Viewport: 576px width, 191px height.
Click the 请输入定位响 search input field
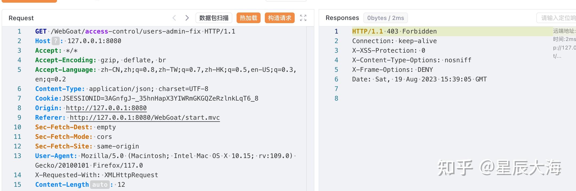[557, 18]
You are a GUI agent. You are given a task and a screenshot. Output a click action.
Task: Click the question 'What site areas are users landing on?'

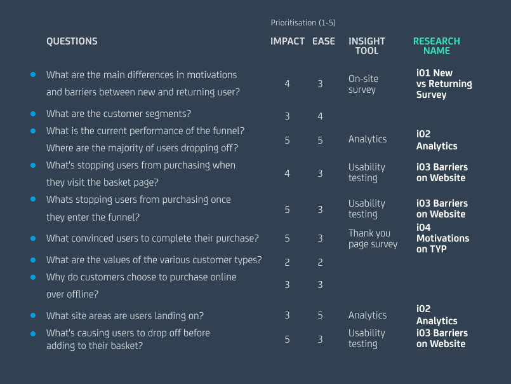(125, 315)
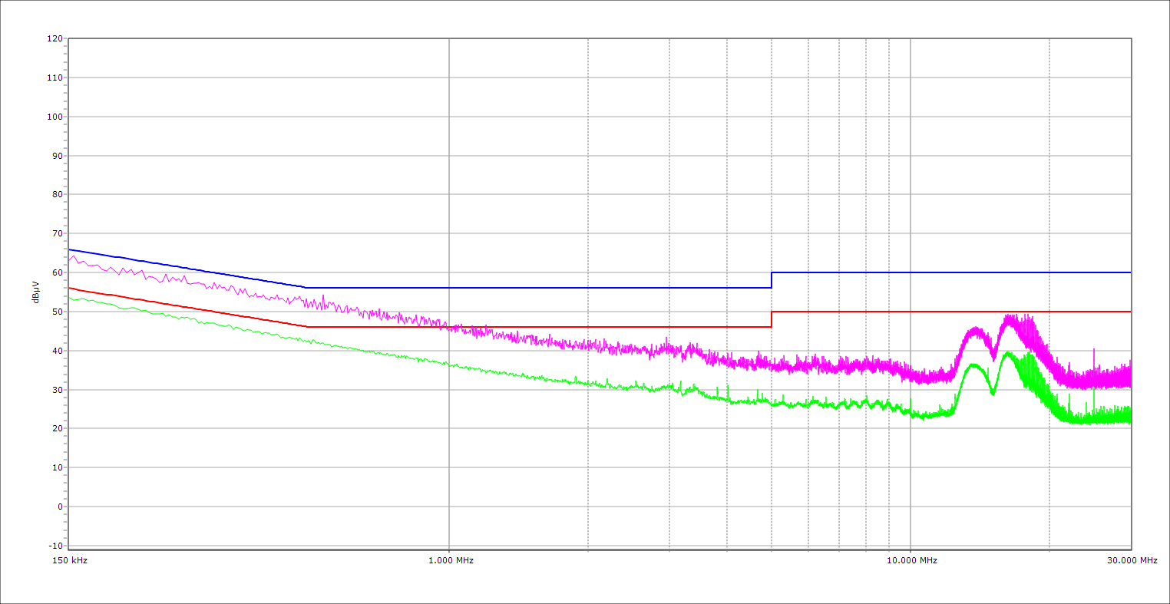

+---+

Task prompt —
Please retype the data exactly as it appears, but without any of its pictures.

Reply —
Viewport: 576px width, 191px height.
Click the 请输入定位响 search input field
[557, 18]
You are a GUI agent. You are given a task and a screenshot. Output a click action.
Task: Click the question 'What site areas are users landing on?'

(125, 315)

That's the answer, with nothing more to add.